L’exigence républicaine nous interpelle tous, du plus petit au plus grand, des dirigeants aux citoyens ordinaires et appelle de notre part, une réelle remise en cause de notre manière de concevoir et de faire la politique.
Nous citoyens, cadres, juristes et autres, formatés à la vieille recette française ; il est de nos traits de caractère de défendre contre vents et marées ce que nous voulons, au besoin, en faisant abstraction de ce qui est, ou de ce qui devrait être.
Pour ceux d’entre nous qui sont dans le landerneau politique notamment, c’est comme s’ils n’avaient de comptes à rendre ou les rendraient à une autorité supranationale autre que le peuple qui, le plus souvent, se retrouve dans le désarroi le plus total.
Ismaïla Madior Fall s’est inscrit dans cette logique dictatoriale, poussant la témérité jusqu’à nous interdire de donner un ‘’avis’’ sur l’‘’AVIS’’ du Conseil Constitutionnel, au motif principal qu’il s’agit d’une ‘’DECISION’’ dans une matière réservée à une caste de supra-juristes aux connaissances constitutionnelles ‘’hors du commun’’.
Ne lui en déplaise, juriste de formation, je me permets de commenter la décision du Conseil Constitutionnel, qui, sur le plan purement juridique, renferme des considérations qui font et vont continuer à faire débat.
J’ai toujours dit et je répète que le Président Macky SALL a été élu pour un mandat de 7 ans et que sa déclaration allant dans le sens de réduire son mandat n’engageait que lui et ne pouvait, en aucune manière, prendre le pas sur les dispositions constitutionnelles.
Je peux aussi comprendre que, malgré sa volonté affirmée de réduire son mandat, il se ravise, à bon droit, devant des risques élevés liés à une éventuelle élection anticipée en 2017.
En revanche, lui conseiller de fonder cette décision sur l’avis ou la décision (cela importe peu) du Conseil Constitutionnel ne me parait pas pertinent et ne milite pas en faveur d’une responsabilité bien assumée.
La décision du Conseil Constitutionnel traduite en français simple nous amène à conclure qu’il est victime d’un mauvais procès et je défie quiconque de prouver que le Conseil s’est prononcé sur la conformité du projet de révision à la lettre de la Constitution, ou mieux aux dispositions constitutionnelles. La commande n’ayant tout simplement pas été passée en ce sens.
En effet, il a été demandé au Conseil de vérifier la conformité du projet de révision à l’esprit général (notez bien qu’il ne s’agit ni de la lettre, ni de sa spécificité) de la Constitution et aux principes généraux du droit (qu’on apprend en première année de droit).
En réponse à cette demande à la limite du compréhensible et pour se protéger de l’interprétation abusive qui pourrait être faite de ses propos, le Conseil Constitutionnel a pris le soin de mettre le curseur sur ses limites quant au contrôle de constitutionnalité des lois référendaires en ces termes :
« Considérant que si le Conseil Constitutionnel, saisi en matière de contrôle de constitutionnalité des lois ne tire ni de la Constitution ni de la loi organique qui le régit le pouvoir de statuer sur les lois portant révision de la constitution ».

Exigences du problème:
Reprenez le texte sur la décision du Conseil Constitutionnel concernant le mandat présidentiel et poursuivez-le juste après la citation qui le termine.

Données fournies:

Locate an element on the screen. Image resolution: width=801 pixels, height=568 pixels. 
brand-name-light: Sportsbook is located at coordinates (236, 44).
* * *
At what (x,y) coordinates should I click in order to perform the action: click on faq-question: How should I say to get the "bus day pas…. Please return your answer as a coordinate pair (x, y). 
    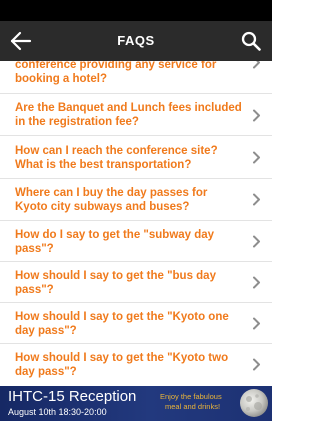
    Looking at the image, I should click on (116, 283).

Résultat produit:
En termes clairs, le Conseil déclare son incompétence à connaître du contrôle de constitutionnalité des lois référendaires.
Son contrôle étant limité au strict minimum tourne autour de la forme du texte et au fond, au niveau des délais fixés par la Constitution.
Jusque là le Conseil Constitutionnel a assurément fait du droit et c’est par la suite qu’il va rentrer dans des considérations philosophiques discutables à tous points de vue.
Le Conseil prend d’abord la judicieuse précaution de préciser qu’il s’agit de répondre à une demande du Président de la République, à laquelle il ne peut se soustraire ’’ sa saisine étant déterminée, au surplus, par la requête’’.
Puis, il nous explique qu’il est dans l’obligation de se prononcer sur les principes et valeurs sur lesquels repose la Constitution(ou les constitutions en général) mais uniquement au ‘’regard des termes généraux dans lesquels la demande est formulée’’.
Le Conseil considère ainsi que l’objet de la demande n’étant pas précis, il allait répondre de manière générale au regard des valeurs propres à la Constitution de 2001 (pourquoi pas les constitutions en général) et des principes généraux du droit. C’est ce qui lui permet d’aller au-delà de son domaine de compétences pour faire dans la littérature, allant du conseil en écriture aux Etats partageant la même tradition juridique, en passant par les précédents historiques.
Voilà pourquoi, vouloir vaille que vaille organiser un référendum dans des délais limités, alors que l’objet principal est mis au rebus, ne cadre décidément pas avec une vision frappée au coin du bon sens et ressemble singulièrement à un véritable tour de passe-passe, inventé par un conseiller adepte de la théorie des jeux à somme nulle. Ce dernier s’étant certainement dit qu’au Sénégal, le peuple, ayant oublié la réflexion au berceau et étant amnésique, on pouvait tout se permettre pour peu qu’il soit possible de présenter un bilan satisfaisant à la fin.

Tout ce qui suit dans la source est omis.